Saved data entries:
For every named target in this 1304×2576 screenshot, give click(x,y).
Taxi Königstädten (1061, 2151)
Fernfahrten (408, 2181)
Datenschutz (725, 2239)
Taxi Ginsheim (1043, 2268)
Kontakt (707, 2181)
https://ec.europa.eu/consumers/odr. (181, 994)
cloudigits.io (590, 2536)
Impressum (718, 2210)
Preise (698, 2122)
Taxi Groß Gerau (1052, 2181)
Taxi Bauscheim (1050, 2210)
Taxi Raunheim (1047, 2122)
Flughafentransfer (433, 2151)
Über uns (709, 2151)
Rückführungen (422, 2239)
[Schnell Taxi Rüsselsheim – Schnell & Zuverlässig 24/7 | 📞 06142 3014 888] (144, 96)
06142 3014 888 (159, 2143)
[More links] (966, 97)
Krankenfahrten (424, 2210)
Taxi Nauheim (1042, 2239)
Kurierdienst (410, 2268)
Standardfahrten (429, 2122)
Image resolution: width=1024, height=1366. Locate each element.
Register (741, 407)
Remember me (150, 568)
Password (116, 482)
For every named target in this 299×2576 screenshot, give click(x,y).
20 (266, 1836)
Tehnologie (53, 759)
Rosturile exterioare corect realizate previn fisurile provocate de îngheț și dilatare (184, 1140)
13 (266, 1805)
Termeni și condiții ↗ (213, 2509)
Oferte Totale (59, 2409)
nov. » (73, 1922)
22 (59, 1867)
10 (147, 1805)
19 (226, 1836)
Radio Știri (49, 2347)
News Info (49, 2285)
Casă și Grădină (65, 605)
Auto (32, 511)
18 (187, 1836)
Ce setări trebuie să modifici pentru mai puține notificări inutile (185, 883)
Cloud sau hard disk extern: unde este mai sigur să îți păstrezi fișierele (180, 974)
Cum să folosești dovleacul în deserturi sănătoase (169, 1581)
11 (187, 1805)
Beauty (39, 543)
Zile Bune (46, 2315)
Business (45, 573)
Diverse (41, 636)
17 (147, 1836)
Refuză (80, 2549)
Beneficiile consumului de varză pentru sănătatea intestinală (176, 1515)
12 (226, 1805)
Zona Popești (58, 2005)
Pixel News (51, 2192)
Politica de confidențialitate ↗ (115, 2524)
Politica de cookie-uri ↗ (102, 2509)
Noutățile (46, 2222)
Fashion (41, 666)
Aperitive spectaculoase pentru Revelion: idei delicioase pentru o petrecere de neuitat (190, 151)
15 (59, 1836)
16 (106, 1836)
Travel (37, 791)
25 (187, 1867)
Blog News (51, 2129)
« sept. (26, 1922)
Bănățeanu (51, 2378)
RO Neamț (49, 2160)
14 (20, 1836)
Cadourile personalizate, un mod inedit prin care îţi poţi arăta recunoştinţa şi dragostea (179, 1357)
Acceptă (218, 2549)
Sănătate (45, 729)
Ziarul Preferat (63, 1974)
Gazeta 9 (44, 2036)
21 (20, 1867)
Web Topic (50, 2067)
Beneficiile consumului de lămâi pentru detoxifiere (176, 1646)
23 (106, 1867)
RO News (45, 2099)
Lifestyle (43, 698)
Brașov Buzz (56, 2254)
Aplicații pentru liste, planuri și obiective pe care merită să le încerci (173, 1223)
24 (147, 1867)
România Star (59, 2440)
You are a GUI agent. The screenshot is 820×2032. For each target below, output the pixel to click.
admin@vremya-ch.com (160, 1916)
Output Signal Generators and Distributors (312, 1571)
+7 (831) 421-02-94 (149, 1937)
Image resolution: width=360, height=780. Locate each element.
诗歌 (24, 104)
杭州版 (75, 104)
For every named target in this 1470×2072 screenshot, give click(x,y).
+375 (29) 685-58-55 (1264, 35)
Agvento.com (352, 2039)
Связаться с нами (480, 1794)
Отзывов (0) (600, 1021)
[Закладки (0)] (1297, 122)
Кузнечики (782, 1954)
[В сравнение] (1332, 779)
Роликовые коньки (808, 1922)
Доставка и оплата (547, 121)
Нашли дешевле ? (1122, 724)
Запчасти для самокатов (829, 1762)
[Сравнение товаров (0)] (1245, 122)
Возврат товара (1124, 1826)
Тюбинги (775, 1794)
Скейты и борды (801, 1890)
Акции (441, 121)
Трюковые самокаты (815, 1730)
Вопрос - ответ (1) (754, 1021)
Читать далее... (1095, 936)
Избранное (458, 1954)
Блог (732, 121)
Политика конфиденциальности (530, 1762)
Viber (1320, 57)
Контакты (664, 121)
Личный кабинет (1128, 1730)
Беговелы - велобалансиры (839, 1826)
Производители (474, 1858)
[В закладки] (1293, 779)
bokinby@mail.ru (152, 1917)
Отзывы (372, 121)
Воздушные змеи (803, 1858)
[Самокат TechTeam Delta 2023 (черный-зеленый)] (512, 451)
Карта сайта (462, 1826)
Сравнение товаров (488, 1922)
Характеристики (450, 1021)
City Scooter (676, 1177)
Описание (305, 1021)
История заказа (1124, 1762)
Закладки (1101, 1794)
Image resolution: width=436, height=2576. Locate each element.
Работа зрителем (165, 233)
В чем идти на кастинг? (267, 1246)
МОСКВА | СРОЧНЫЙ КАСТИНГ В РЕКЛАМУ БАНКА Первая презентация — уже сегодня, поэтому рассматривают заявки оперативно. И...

What is required >> Copy out, exactly and alone, the lines of the entries above between the ones holding "Вопрос - ответ (1) (754, 1021)" and "Закладки (1101, 1794)", inclusive.

Response to the exercise >>
Вопрос - ответ (1) (754, 1021)
Читать далее... (1095, 936)
Избранное (458, 1954)
Блог (732, 121)
Политика конфиденциальности (530, 1762)
Viber (1320, 57)
Контакты (664, 121)
Личный кабинет (1128, 1730)
Беговелы - велобалансиры (839, 1826)
Производители (474, 1858)
[В закладки] (1293, 779)
bokinby@mail.ru (152, 1917)
Отзывы (372, 121)
Воздушные змеи (803, 1858)
[Самокат TechTeam Delta 2023 (черный-зеленый)] (512, 451)
Карта сайта (462, 1826)
Сравнение товаров (488, 1922)
Характеристики (450, 1021)
City Scooter (676, 1177)
Описание (305, 1021)
История заказа (1124, 1762)
Закладки (1101, 1794)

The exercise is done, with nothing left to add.